START Entries shown

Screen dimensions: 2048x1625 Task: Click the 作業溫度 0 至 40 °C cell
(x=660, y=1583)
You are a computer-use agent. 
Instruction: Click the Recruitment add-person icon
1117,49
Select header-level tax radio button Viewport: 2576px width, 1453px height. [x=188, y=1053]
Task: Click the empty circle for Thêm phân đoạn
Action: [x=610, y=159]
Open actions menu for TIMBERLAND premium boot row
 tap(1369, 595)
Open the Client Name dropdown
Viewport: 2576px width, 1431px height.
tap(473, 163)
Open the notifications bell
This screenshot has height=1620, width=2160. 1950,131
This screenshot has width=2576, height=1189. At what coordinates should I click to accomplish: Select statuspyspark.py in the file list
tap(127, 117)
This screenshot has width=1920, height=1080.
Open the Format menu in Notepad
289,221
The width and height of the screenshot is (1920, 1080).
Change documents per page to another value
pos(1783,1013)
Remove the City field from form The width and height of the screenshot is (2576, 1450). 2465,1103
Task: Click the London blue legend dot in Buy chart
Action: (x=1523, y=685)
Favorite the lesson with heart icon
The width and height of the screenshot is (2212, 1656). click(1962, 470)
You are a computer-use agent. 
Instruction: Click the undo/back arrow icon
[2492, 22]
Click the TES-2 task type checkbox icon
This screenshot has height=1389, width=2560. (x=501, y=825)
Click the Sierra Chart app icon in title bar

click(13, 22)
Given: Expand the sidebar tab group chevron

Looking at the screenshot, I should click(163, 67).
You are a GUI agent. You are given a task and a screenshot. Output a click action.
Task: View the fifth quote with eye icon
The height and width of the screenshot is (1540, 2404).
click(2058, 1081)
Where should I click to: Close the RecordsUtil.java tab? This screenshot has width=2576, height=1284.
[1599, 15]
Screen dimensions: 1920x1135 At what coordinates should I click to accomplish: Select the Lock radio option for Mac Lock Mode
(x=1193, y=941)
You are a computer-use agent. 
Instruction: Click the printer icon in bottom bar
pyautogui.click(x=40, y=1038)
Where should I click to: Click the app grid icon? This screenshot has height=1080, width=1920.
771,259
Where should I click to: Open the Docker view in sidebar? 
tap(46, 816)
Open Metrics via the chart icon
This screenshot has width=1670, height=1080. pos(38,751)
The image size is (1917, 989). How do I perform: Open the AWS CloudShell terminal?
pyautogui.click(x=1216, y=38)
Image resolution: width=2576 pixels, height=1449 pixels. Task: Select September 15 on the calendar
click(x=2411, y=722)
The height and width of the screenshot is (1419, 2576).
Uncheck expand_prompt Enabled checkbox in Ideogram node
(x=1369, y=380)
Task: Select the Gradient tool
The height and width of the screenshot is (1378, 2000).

END Entries shown

> **Your instructions**
Make an exact copy of the whole listing, so that no line is lost.

> **Exercise output**
Screen dimensions: 2048x1625 Task: Click the 作業溫度 0 至 40 °C cell
(x=660, y=1583)
You are a computer-use agent. 
Instruction: Click the Recruitment add-person icon
1117,49
Select header-level tax radio button Viewport: 2576px width, 1453px height. [x=188, y=1053]
Task: Click the empty circle for Thêm phân đoạn
Action: [x=610, y=159]
Open actions menu for TIMBERLAND premium boot row
 tap(1369, 595)
Open the Client Name dropdown
Viewport: 2576px width, 1431px height.
tap(473, 163)
Open the notifications bell
This screenshot has height=1620, width=2160. 1950,131
This screenshot has width=2576, height=1189. At what coordinates should I click to accomplish: Select statuspyspark.py in the file list
tap(127, 117)
This screenshot has width=1920, height=1080.
Open the Format menu in Notepad
289,221
The width and height of the screenshot is (1920, 1080).
Change documents per page to another value
pos(1783,1013)
Remove the City field from form The width and height of the screenshot is (2576, 1450). 2465,1103
Task: Click the London blue legend dot in Buy chart
Action: (x=1523, y=685)
Favorite the lesson with heart icon
The width and height of the screenshot is (2212, 1656). click(1962, 470)
You are a computer-use agent. 
Instruction: Click the undo/back arrow icon
[2492, 22]
Click the TES-2 task type checkbox icon
This screenshot has height=1389, width=2560. (x=501, y=825)
Click the Sierra Chart app icon in title bar

click(13, 22)
Given: Expand the sidebar tab group chevron

Looking at the screenshot, I should click(163, 67).
You are a GUI agent. You are given a task and a screenshot. Output a click action.
Task: View the fifth quote with eye icon
The height and width of the screenshot is (1540, 2404).
click(2058, 1081)
Where should I click to: Close the RecordsUtil.java tab? This screenshot has width=2576, height=1284.
[1599, 15]
Screen dimensions: 1920x1135 At what coordinates should I click to accomplish: Select the Lock radio option for Mac Lock Mode
(x=1193, y=941)
You are a computer-use agent. 
Instruction: Click the printer icon in bottom bar
pyautogui.click(x=40, y=1038)
Where should I click to: Click the app grid icon? This screenshot has height=1080, width=1920.
771,259
Where should I click to: Open the Docker view in sidebar? 
tap(46, 816)
Open Metrics via the chart icon
This screenshot has width=1670, height=1080. pos(38,751)
The image size is (1917, 989). How do I perform: Open the AWS CloudShell terminal?
pyautogui.click(x=1216, y=38)
Image resolution: width=2576 pixels, height=1449 pixels. Task: Select September 15 on the calendar
click(x=2411, y=722)
The height and width of the screenshot is (1419, 2576).
Uncheck expand_prompt Enabled checkbox in Ideogram node
(x=1369, y=380)
Task: Select the Gradient tool
The height and width of the screenshot is (1378, 2000).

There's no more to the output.